◆ Objectives
• a. From the BaggingClassifier text, reproduce the stretch from "sklearn's BaggingClassifier is" through "arbitrary base learners." word for word.
• b. According to the BaggingClassifier text, which kind of classifier benefits little from bagging?

◆ Supplied passage
BaggingClassifier
1. What Is Bagging?
Bagging (Bootstrap Aggregating), introduced by Leo Breiman in 1996, is the general framework for training multiple instances of the same base learner on different bootstrap samples of the training data and aggregating their predictions.
sklearn's BaggingClassifier is the direct, general-purpose implementation of this framework — it can apply bagging to any sklearn-compatible classifier. Random Forest and Extra-Trees are specialized, highly optimized instances of bagging restricted to decision trees; BaggingClassifier generalizes bagging to arbitrary base learners.
| Property | Value |
|---|---|
| Introduced | Leo Breiman, 1996 |
| Task | Classification and Regression |
| Base learner | Any sklearn estimator |
| Key mechanism | Bootstrap samples + prediction aggregation |
| Primary effect | Variance reduction |
| sklearn class | sklearn.ensemble.BaggingClassifier |
2. Historical Context — Breiman 1996
Breiman's 1996 paper "Bagging Predictors" provided the first principled, general ensemble framework with three key contributions:
- Identified instability as the driver of variance — classifiers that change substantially with small data perturbations (trees, neural networks) benefit most from bagging; stable ones (linear models) benefit little
- Proved variance reduction — the expected squared error of the bagged ensemble never exceeds the average squared error of individual models
- Bootstrap as the natural perturbation — sampling with replacement simulates having different training datasets from the same data-generating process
Random Forest (Breiman 2001) is bagging's most successful application, but the framework applies to any classifier.

◆ Records provided
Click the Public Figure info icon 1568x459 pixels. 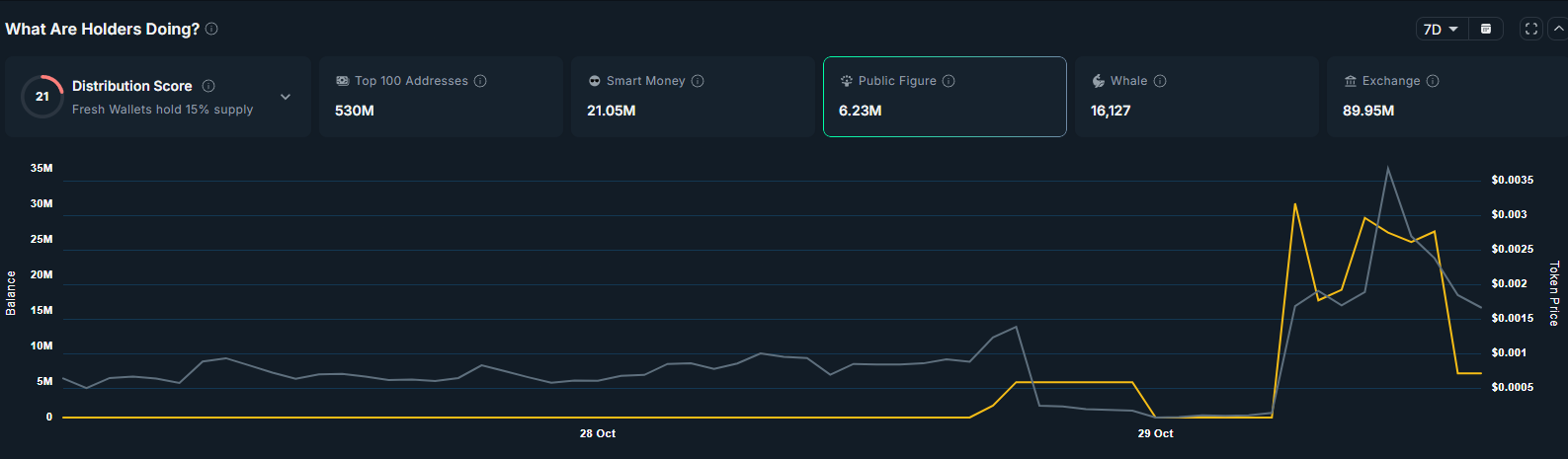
...
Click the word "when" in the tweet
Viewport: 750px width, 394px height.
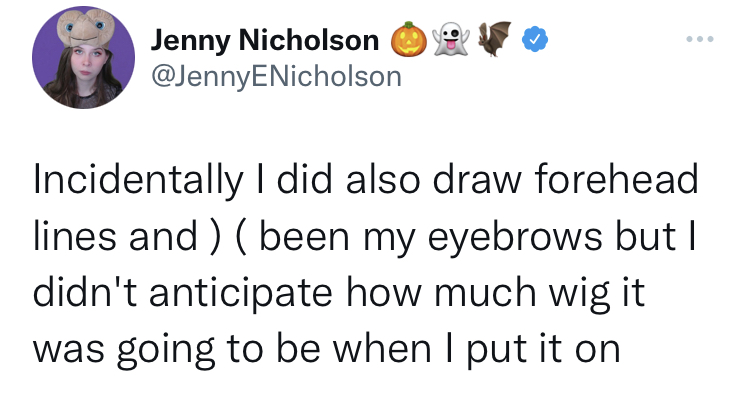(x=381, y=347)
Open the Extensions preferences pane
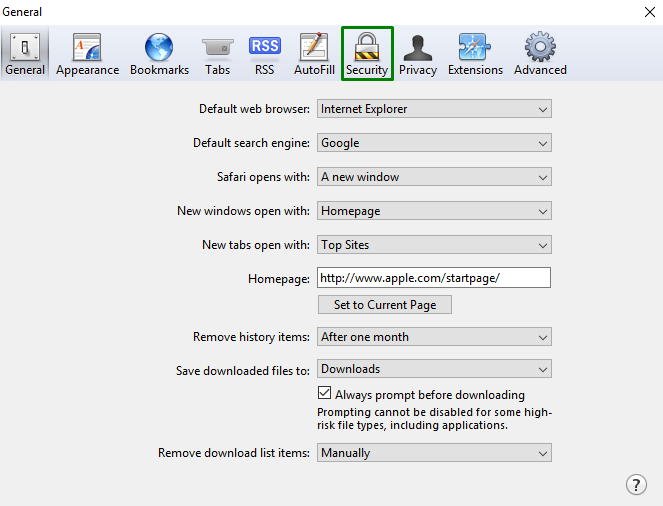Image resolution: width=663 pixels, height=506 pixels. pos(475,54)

◆ Completed exercise
• a.
sklearn's BaggingClassifier is the direct, general-purpose implementation of this framework — it can apply bagging to any sklearn-compatible classifier. Random Forest and Extra-Trees are specialized, highly optimized instances of bagging restricted to decision trees; BaggingClassifier generalizes bagging to arbitrary base learners.

• b. Stable classifiers, such as linear models.